Numbers with fewer or more bits can represent fewer or more numbers respectively
and this translates into a lower or greater dynamic range. The frequency
at which the waveform amplitude is measured is called the sampling rate,
and the highest audio frequency that can ideally be encoded and decoded
digitally is half of the sampling rate. In practice, it is a little less
than that. Audio signals are “analog” and they are converted
to and from their digital representation by hardware chips called Digital-to-Analog
Converters (DAC) and Analog-to-Digital Converters (ADC).
There are several benefits of digital audio over analog audio. For audio
distribution, there are benefits in the simplicity of making very accurate
copies of an original. For electronic instruments and music, the benefits
lie in the capacity and flexibility for manipulation and synthesis that
it offers. For example, digital recording avoids the analog distortions
of tape hiss and so on (analog recording may also have advantages over
digital too). This also allows non destructive editing of the sound in
a digital audio work-station (DAW), a massive improvement over analog
editing. Digital audio also opens a world of Digital Signal Processing
(DSP), either by standard computers or by dedicated hardware.

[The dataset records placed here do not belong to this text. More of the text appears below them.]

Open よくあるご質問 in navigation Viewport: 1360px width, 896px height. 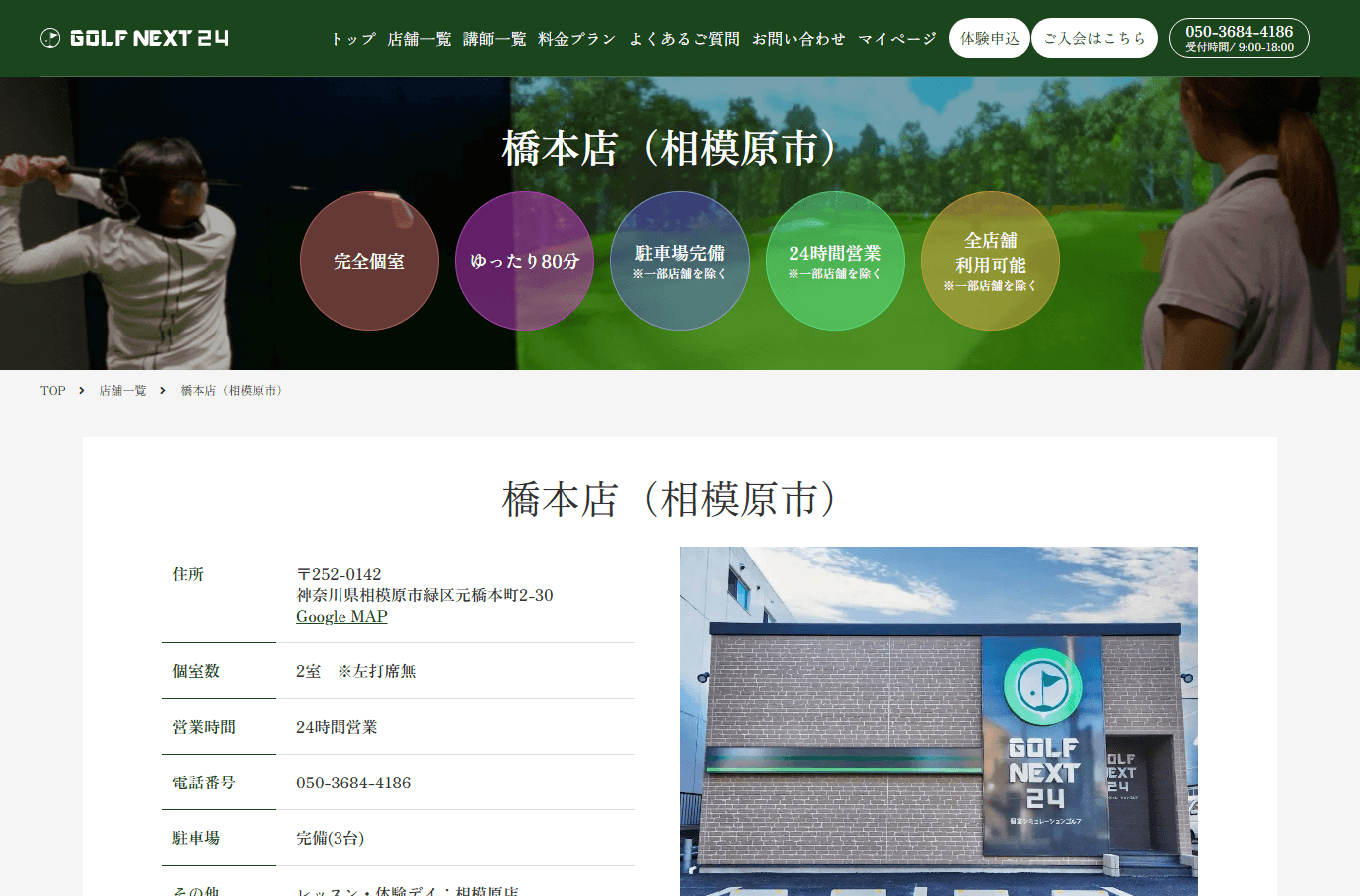click(684, 39)
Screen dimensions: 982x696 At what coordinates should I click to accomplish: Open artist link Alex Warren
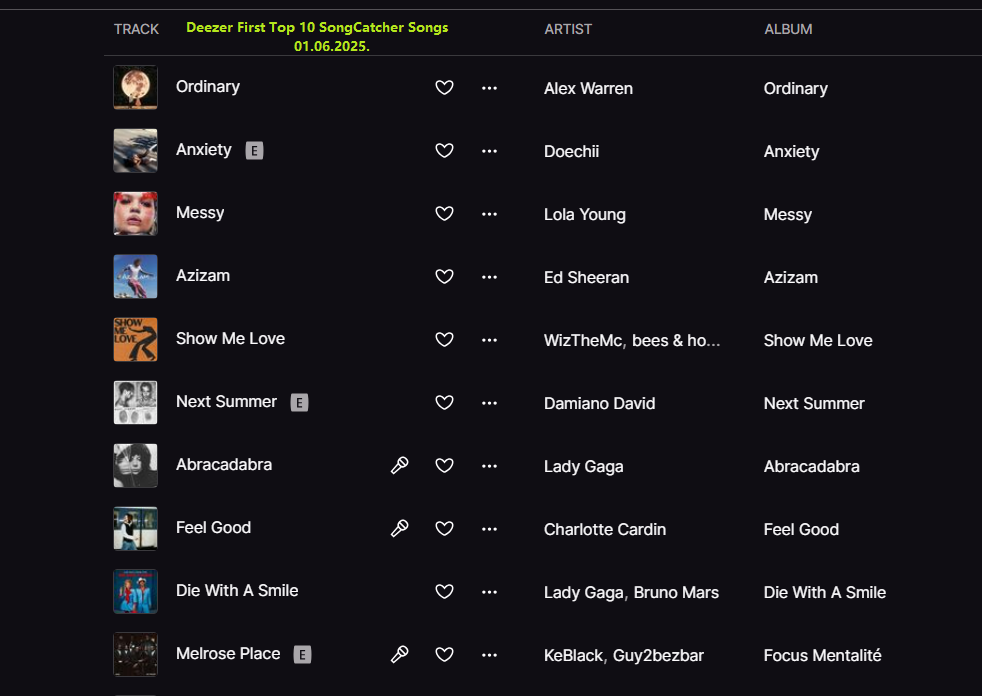(588, 88)
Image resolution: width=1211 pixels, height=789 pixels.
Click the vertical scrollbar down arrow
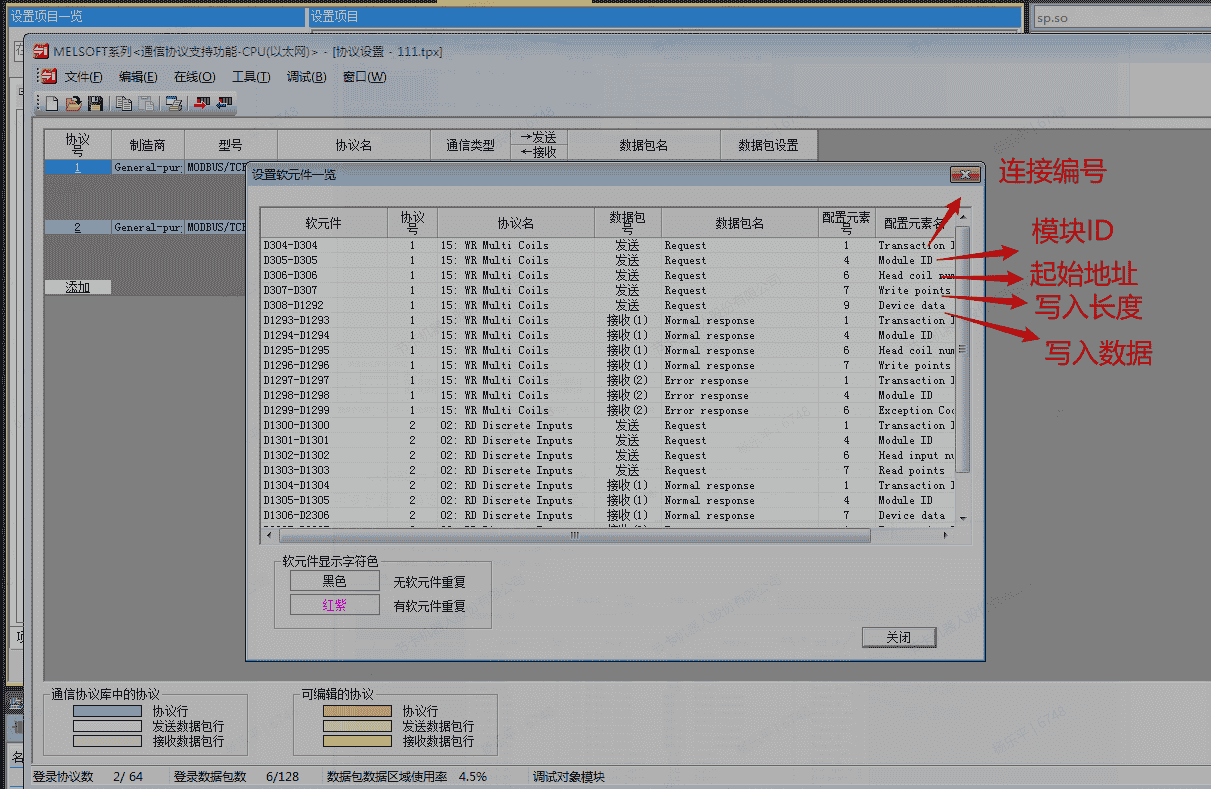click(x=963, y=518)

DSP technology is nowadays commonplace in such devices as mobile phones,
multimedia computers, video recorders, CD players, hard disc drive controllers
and modems, and will soon replace analog circuitry in TV sets and telephones.
One important application of DSP is in signal compression and decompression.
For example, signal compression is used in digital cellular phones to
allow a greater number of calls to be handled simultaneously and DSP compression
is the technology behind MP3 encoding. DSP technology is also behind all
current synthesisers and signal processors.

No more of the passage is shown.